Clashes renewed between the Sudan Armed Forces (SAF) and the Rapid Support Forces (RSF) in El Fasher, capital of North Darfur, on Saturday. The violence caused the residents of El Salam camp for displaced people to flee once again in search of safe areas.
The Sudanese Air Force launched air strikes on RSF formations east of the city. A listener told Radio Dabanga that they heard the sounds of explosions and the sounds of ground-based anti-aircraft fire from eastern El Fasher, “which sparked a wave of fear and panic among the people”.
He said that there are conflicting reports about the SAF forces being defeated. Radio Dabanga has not been able to independently verify this.
Large numbers of people from the camp, better known as Abuja camp, adjacent to El Fasher, fled in search of safe areas. Bombs and missiles hitting the camp led to the death and injury of many displaced people, however exact numbers have not been released.
A source from El Fasher said the people who have been displaced once again are in a dire humanitarian situation. “They have no food or shelter, along with the extreme cold these days, which may lead to the death of a large number of them unless humanitarian organisations intervene.”
At least four people were killed and 14 wounded when clashes flared in El Fasher on February 1, after days of relative calm. Residents of the city voiced fear that rebel combatants may be drawn into the fighting.
Médecins Sans Frontières (MSF) reports that Zamzam camp in North Darfur is in a “catastrophic situation“, and that the security and humanitarian situation in Central Darfur “continues to deteriorate.” The General Administration of Camps for Displaced People in South Darfur has expressed great concern about “the catastrophic and terrible humanitarian situation” of displaced people and refugees.
Radio Dabanga reported in November last year about fears that rebel combatants will get involved in the fighting. Journalist Malik Dahab said that the RSF and the armed rebel groups do not want to fight each other because it will be the end of one of them. “The North Darfur capital is the last card for the rebel movements,” he said. “If they lose the fight, they will fade away, as the movements look at the North Darfur capital as the only shelter where they exist as movements that signed the Juba Peace Agreement”.
Moreover, people in El Fasher have the RSF taking control of the city would reportedly also ignite strife between the Arab tribes supporting the RSF, and the Zaghawa tribe, from which most fighters of the SLM factions and the JEM hail. Zaghawa leaders have allegedly contacted Chadian President Mahamet Deby, also a Zaghawa, and asked him to intervene to convince the RSF not to enter El Fasher, to avoid a “catastrophic bloodbath“ in the area.

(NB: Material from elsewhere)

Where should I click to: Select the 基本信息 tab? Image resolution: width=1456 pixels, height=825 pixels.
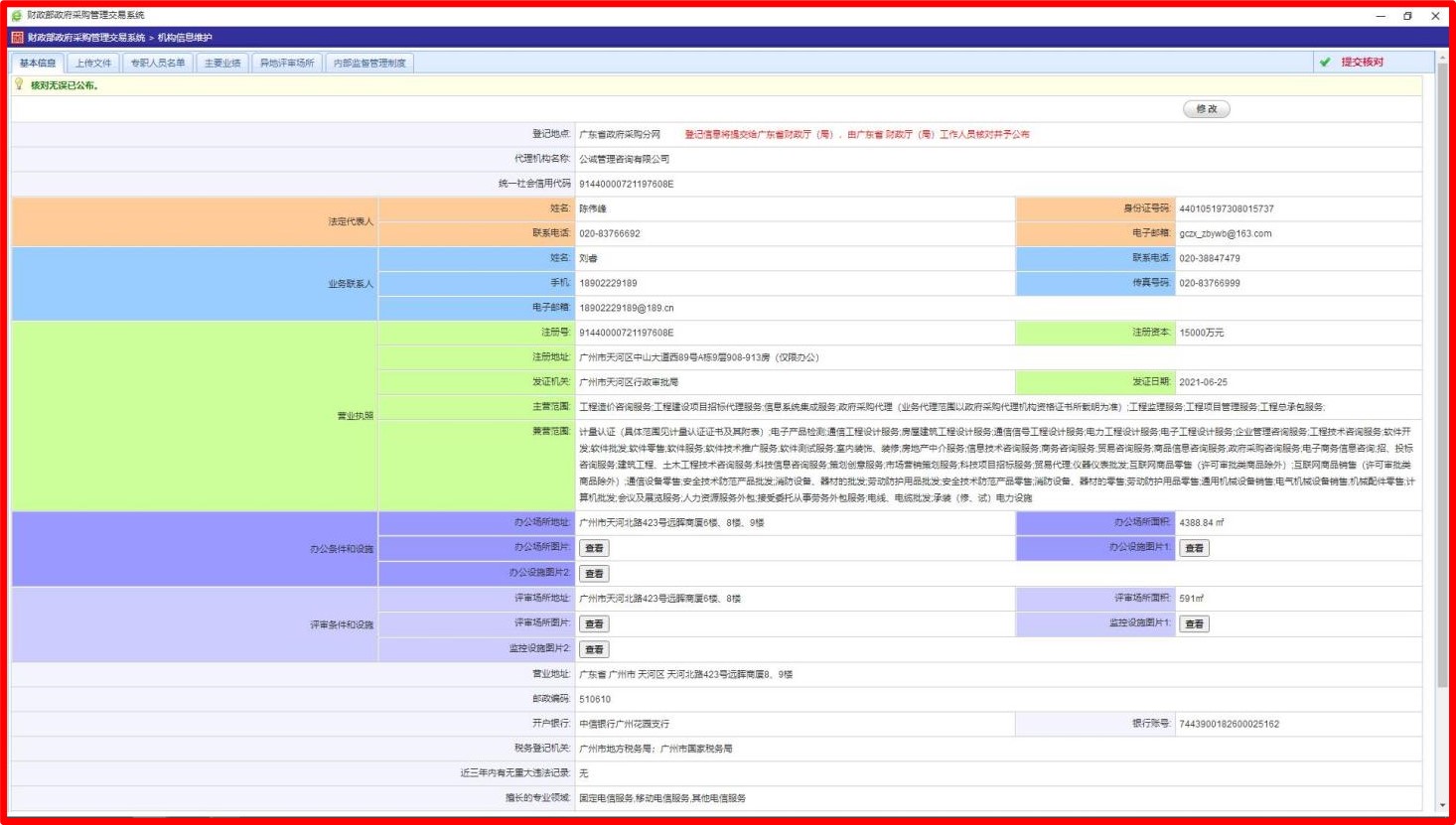click(38, 64)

Last year, the RSF took control of the capital cities of the other Darfur states, Nyala and Zalingei in late October, and El Geneina and Ed Daein a month later. SAF-RSF fighting had already occurred in El Fasher, but the governor of the state, a former rebel leader, managed, together with native administration leaders, civil society activists, police officers, and women and youth groups to make the warring parties agree on a ceasefire and extend it more than once in the state.